▸ **Exercise materials**:
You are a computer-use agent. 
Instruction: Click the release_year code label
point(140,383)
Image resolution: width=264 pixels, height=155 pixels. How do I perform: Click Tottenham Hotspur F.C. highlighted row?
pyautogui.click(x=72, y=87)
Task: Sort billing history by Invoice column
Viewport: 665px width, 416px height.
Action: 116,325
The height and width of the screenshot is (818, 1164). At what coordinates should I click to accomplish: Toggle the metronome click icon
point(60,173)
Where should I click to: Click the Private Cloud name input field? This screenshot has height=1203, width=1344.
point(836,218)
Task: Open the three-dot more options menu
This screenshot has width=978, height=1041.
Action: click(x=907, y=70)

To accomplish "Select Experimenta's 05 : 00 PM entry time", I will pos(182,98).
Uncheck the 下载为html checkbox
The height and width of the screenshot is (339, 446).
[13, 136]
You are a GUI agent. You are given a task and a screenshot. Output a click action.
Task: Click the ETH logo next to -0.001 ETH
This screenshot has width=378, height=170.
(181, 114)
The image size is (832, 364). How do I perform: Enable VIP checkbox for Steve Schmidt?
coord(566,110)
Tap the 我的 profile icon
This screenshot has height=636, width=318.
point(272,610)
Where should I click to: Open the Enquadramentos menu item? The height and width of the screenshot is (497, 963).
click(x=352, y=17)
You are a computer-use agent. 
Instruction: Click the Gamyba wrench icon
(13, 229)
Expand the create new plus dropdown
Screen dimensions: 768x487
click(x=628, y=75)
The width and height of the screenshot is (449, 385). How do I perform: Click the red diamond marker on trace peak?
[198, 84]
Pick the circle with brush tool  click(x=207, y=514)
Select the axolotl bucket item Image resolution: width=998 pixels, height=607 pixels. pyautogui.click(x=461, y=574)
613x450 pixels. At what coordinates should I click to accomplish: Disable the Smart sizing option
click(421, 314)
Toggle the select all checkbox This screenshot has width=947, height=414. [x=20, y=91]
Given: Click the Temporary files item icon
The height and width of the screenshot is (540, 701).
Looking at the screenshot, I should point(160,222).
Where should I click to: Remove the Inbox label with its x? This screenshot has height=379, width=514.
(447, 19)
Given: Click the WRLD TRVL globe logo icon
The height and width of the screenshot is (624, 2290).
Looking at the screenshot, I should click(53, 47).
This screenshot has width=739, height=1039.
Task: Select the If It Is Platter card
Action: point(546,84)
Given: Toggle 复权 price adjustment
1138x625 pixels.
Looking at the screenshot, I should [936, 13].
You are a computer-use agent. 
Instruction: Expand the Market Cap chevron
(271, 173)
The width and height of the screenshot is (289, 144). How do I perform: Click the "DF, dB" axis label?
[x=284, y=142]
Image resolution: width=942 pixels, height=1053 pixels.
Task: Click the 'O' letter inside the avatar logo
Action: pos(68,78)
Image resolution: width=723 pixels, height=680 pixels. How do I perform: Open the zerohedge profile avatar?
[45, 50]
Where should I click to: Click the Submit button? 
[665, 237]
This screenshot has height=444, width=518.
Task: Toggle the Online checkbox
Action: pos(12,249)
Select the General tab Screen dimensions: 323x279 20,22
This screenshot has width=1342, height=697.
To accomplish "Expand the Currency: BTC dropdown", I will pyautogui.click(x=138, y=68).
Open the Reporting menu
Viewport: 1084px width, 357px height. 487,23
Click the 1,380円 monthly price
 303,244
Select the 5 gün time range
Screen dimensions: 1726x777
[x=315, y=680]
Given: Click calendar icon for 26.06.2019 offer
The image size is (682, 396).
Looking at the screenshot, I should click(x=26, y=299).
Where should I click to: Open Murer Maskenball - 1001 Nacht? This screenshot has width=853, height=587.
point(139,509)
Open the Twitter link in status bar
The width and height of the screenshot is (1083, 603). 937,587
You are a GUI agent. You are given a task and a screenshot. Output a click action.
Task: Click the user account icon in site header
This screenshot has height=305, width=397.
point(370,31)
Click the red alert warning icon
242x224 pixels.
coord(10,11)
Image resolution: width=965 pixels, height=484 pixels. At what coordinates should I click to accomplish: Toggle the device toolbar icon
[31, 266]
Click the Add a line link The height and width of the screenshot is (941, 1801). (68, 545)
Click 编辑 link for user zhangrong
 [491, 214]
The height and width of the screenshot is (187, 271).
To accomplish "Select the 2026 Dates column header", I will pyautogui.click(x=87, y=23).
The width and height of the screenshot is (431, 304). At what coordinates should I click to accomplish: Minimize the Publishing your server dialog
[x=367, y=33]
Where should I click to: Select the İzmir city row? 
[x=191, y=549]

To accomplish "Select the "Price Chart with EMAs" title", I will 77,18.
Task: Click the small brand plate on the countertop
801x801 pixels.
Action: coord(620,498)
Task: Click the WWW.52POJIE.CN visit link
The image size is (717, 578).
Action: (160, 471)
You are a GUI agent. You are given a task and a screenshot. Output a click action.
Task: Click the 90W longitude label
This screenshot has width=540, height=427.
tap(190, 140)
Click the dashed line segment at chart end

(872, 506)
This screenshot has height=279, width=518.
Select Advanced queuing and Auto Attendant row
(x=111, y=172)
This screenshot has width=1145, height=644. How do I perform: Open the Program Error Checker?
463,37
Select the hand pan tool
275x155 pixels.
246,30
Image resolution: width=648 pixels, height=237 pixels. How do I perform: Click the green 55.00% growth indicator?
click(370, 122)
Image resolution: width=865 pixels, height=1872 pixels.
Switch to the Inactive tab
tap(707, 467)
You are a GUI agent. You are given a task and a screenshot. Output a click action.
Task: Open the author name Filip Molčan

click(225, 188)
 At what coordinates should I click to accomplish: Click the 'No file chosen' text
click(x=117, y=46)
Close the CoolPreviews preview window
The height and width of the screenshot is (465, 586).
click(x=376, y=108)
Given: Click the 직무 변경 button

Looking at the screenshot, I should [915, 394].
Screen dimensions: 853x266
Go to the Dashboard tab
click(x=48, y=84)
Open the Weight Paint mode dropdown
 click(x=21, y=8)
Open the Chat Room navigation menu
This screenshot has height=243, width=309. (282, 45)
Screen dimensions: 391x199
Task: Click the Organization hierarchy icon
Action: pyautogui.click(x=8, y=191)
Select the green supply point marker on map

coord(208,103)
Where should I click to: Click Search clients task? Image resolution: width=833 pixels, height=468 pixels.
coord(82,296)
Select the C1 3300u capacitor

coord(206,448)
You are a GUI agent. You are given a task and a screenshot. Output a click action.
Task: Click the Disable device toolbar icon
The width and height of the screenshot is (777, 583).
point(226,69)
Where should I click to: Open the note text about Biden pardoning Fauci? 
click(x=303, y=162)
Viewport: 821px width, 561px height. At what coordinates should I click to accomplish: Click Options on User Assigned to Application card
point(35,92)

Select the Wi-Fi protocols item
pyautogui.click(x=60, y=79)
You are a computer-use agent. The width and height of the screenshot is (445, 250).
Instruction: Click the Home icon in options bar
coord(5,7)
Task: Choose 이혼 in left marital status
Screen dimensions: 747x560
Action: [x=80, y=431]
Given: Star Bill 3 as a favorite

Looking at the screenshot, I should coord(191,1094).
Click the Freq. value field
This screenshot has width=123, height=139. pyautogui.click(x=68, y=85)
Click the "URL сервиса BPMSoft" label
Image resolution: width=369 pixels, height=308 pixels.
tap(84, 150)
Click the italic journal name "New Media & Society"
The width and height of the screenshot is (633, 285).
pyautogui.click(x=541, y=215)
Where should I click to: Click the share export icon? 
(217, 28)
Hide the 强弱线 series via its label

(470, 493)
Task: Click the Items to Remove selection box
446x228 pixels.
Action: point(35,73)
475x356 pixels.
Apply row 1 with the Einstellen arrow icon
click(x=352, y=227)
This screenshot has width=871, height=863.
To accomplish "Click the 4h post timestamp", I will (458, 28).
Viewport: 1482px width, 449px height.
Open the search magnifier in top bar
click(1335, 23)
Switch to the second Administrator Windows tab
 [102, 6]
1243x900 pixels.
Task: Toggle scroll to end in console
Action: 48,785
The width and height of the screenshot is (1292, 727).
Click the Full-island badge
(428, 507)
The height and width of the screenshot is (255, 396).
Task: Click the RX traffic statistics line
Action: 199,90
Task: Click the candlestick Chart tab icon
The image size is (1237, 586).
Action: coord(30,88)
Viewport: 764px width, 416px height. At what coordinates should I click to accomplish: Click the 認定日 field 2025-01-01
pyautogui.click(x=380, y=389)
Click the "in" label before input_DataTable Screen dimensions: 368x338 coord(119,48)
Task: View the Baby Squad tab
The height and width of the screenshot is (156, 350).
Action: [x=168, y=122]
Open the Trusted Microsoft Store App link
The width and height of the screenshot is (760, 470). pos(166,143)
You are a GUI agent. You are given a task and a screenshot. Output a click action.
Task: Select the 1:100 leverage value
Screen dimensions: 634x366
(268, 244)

▸ **Exercise details**:
Scan the records for the word "column". Copy each line where it turns up.

▸ **Exercise output**:
Task: Sort billing history by Invoice column
To accomplish "Select the 2026 Dates column header", I will pyautogui.click(x=87, y=23).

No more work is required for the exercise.